>> begin Supplied entries

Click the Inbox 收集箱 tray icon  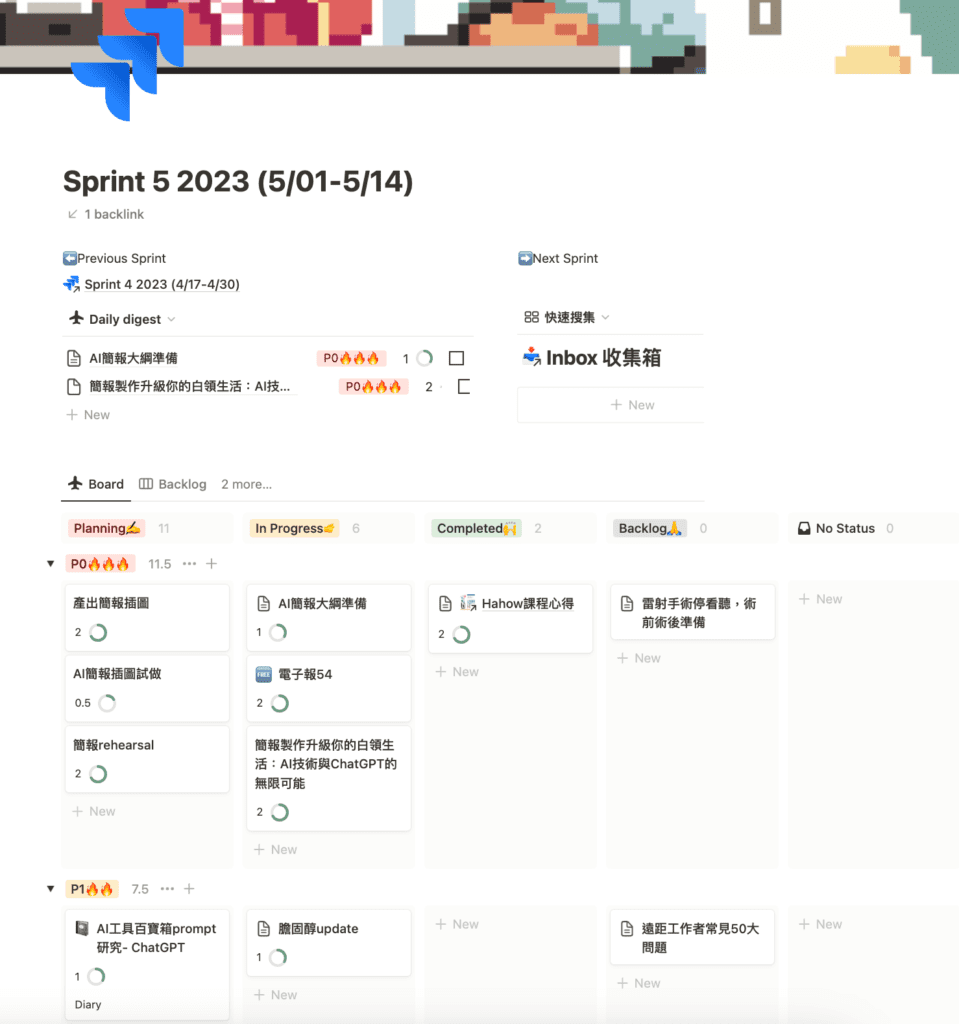(532, 357)

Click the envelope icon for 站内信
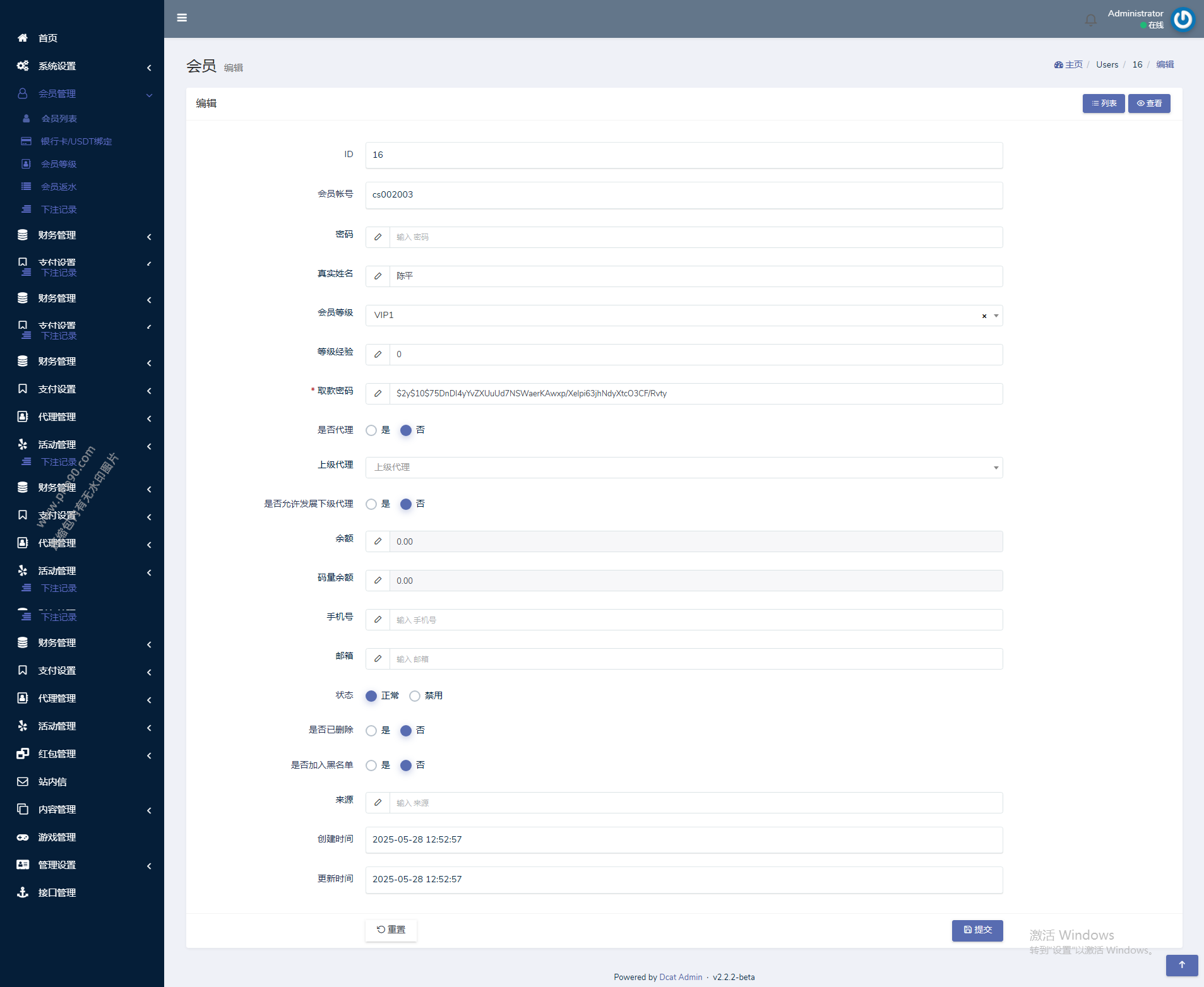click(x=23, y=781)
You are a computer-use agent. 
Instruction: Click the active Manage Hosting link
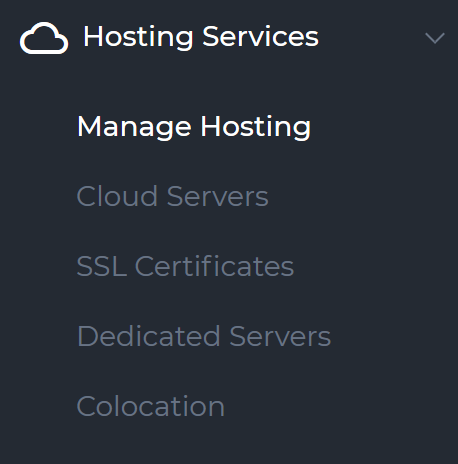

>> end Supplied entries

[Short task] Reproduce word for word everything from the line containing "Click the envelope icon for 站内信" down to the end of the entries. Omit the pictures from your answer.

[Result of this task]
Click the envelope icon for 站内信
click(x=23, y=781)
You are a computer-use agent. 
Instruction: Click the active Manage Hosting link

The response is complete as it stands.